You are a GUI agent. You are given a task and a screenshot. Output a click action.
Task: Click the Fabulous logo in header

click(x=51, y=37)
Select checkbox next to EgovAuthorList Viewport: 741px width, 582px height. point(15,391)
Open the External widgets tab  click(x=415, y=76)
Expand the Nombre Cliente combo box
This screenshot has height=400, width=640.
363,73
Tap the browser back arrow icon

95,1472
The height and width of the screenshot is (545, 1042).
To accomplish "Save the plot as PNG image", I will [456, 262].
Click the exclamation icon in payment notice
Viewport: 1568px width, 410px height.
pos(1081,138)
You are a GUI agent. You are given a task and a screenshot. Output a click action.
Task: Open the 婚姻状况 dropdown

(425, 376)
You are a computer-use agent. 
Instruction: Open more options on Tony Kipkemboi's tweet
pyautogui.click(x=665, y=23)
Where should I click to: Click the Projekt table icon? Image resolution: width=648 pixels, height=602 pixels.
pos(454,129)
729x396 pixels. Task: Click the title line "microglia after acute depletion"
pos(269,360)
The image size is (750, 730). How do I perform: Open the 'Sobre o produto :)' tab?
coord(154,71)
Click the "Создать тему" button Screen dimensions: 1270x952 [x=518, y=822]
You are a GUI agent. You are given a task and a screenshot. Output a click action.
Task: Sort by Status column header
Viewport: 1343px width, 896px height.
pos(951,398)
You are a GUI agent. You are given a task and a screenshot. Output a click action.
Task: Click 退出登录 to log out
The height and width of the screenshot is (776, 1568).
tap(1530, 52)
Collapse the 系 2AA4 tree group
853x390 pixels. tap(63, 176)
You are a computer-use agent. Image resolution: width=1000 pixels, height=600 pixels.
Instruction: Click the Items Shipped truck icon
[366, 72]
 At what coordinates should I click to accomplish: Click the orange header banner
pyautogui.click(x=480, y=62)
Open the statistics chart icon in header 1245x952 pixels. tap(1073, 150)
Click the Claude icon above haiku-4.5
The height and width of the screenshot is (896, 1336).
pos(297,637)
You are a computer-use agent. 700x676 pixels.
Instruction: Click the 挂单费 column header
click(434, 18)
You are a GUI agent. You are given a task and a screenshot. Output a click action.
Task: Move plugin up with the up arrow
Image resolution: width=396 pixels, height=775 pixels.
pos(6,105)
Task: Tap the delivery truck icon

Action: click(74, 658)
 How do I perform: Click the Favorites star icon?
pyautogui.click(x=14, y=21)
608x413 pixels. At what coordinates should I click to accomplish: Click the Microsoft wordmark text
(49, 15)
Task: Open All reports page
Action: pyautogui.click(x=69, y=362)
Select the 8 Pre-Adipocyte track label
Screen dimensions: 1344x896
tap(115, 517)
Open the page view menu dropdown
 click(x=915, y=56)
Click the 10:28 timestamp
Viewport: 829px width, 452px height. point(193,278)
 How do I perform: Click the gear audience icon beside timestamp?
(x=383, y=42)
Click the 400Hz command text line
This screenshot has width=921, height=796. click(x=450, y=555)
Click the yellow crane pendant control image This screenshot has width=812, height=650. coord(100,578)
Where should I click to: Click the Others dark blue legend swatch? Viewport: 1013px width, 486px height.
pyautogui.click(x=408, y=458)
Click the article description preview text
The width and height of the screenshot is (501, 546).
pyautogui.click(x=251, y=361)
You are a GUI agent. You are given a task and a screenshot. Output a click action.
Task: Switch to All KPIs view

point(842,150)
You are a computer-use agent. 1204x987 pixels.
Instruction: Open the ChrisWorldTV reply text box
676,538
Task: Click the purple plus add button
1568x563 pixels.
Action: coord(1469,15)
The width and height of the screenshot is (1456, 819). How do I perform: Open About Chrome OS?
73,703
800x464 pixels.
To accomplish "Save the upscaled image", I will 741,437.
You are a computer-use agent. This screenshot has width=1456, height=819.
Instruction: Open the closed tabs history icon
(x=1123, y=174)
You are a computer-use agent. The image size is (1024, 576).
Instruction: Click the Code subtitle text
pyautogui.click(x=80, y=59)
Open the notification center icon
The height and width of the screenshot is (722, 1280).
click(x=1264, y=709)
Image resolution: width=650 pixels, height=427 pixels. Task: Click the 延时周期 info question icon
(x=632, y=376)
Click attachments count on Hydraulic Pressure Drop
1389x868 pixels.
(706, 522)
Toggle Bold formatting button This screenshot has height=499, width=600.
----------------------------------------
» Directions
Format the lines above as a JSON list of strings with one string per line, leaving out blank lines.

» The result
[
  "You are a GUI agent. You are given a task and a screenshot. Output a click action.",
  "Task: Click the Fabulous logo in header",
  "click(x=51, y=37)",
  "Select checkbox next to EgovAuthorList Viewport: 741px width, 582px height. point(15,391)",
  "Open the External widgets tab  click(x=415, y=76)",
  "Expand the Nombre Cliente combo box",
  "This screenshot has height=400, width=640.",
  "363,73",
  "Tap the browser back arrow icon",
  "95,1472",
  "The height and width of the screenshot is (545, 1042).",
  "To accomplish \"Save the plot as PNG image\", I will [456, 262].",
  "Click the exclamation icon in payment notice",
  "Viewport: 1568px width, 410px height.",
  "pos(1081,138)",
  "You are a GUI agent. You are given a task and a screenshot. Output a click action.",
  "Task: Open the 婚姻状况 dropdown",
  "(425, 376)",
  "You are a computer-use agent. ",
  "Instruction: Open more options on Tony Kipkemboi's tweet",
  "pyautogui.click(x=665, y=23)",
  "Where should I click to: Click the Projekt table icon? Image resolution: width=648 pixels, height=602 pixels.",
  "pos(454,129)",
  "729x396 pixels. Task: Click the title line \"microglia after acute depletion\"",
  "pos(269,360)",
  "The image size is (750, 730). How do I perform: Open the 'Sobre o produto :)' tab?",
  "coord(154,71)",
  "Click the \"Создать тему\" button Screen dimensions: 1270x952 [x=518, y=822]",
  "You are a GUI agent. You are given a task and a screenshot. Output a click action.",
  "Task: Sort by Status column header",
  "Viewport: 1343px width, 896px height.",
  "pos(951,398)",
  "You are a GUI agent. You are given a task and a screenshot. Output a click action.",
  "Task: Click 退出登录 to log out",
  "The height and width of the screenshot is (776, 1568).",
  "tap(1530, 52)",
  "Collapse the 系 2AA4 tree group",
  "853x390 pixels. tap(63, 176)",
  "You are a computer-use agent. Image resolution: width=1000 pixels, height=600 pixels.",
  "Instruction: Click the Items Shipped truck icon",
  "[366, 72]",
  " At what coordinates should I click to accomplish: Click the orange header banner",
  "pyautogui.click(x=480, y=62)",
  "Open the statistics chart icon in header 1245x952 pixels. tap(1073, 150)",
  "Click the Claude icon above haiku-4.5",
  "The height and width of the screenshot is (896, 1336).",
  "pos(297,637)",
  "You are a computer-use agent. 700x676 pixels.",
  "Instruction: Click the 挂单费 column header",
  "click(434, 18)",
  "You are a GUI agent. You are given a task and a screenshot. Output a click action.",
  "Task: Move plugin up with the up arrow",
  "Image resolution: width=396 pixels, height=775 pixels.",
  "pos(6,105)",
  "Task: Tap the delivery truck icon",
  "Action: click(74, 658)",
  " How do I perform: Click the Favorites star icon?",
  "pyautogui.click(x=14, y=21)",
  "608x413 pixels. At what coordinates should I click to accomplish: Click the Microsoft wordmark text",
  "(49, 15)",
  "Task: Open All reports page",
  "Action: pyautogui.click(x=69, y=362)",
  "Select the 8 Pre-Adipocyte track label",
  "Screen dimensions: 1344x896",
  "tap(115, 517)",
  "Open the page view menu dropdown",
  " click(x=915, y=56)",
  "Click the 10:28 timestamp",
  "Viewport: 829px width, 452px height. point(193,278)",
  " How do I perform: Click the gear audience icon beside timestamp?",
  "(x=383, y=42)",
  "Click the 400Hz command text line",
  "This screenshot has width=921, height=796. click(x=450, y=555)",
  "Click the yellow crane pendant control image This screenshot has width=812, height=650. coord(100,578)",
  "Where should I click to: Click the Others dark blue legend swatch? Viewport: 1013px width, 486px height.",
  "pyautogui.click(x=408, y=458)",
  "Click the article description preview text",
  "The width and height of the screenshot is (501, 546).",
  "pyautogui.click(x=251, y=361)",
  "You are a GUI agent. You are given a task and a screenshot. Output a click action.",
  "Task: Switch to All KPIs view",
  "point(842,150)",
  "You are a computer-use agent. 1204x987 pixels.",
  "Instruction: Open the ChrisWorldTV reply text box",
  "676,538",
  "Task: Click the purple plus add button",
  "1568x563 pixels.",
  "Action: coord(1469,15)",
  "The width and height of the screenshot is (1456, 819). How do I perform: Open About Chrome OS?",
  "73,703",
  "800x464 pixels.",
  "To accomplish \"Save the upscaled image\", I will 741,437.",
  "You are a computer-use agent. This screenshot has width=1456, height=819.",
  "Instruction: Open the closed tabs history icon",
  "(x=1123, y=174)",
  "You are a computer-use agent. The image size is (1024, 576).",
  "Instruction: Click the Code subtitle text",
  "pyautogui.click(x=80, y=59)",
  "Open the notification center icon",
  "The height and width of the screenshot is (722, 1280).",
  "click(x=1264, y=709)",
  "Image resolution: width=650 pixels, height=427 pixels. Task: Click the 延时周期 info question icon",
  "(x=632, y=376)",
  "Click attachments count on Hydraulic Pressure Drop",
  "1389x868 pixels.",
  "(706, 522)",
  "Toggle Bold formatting button This screenshot has height=499, width=600."
]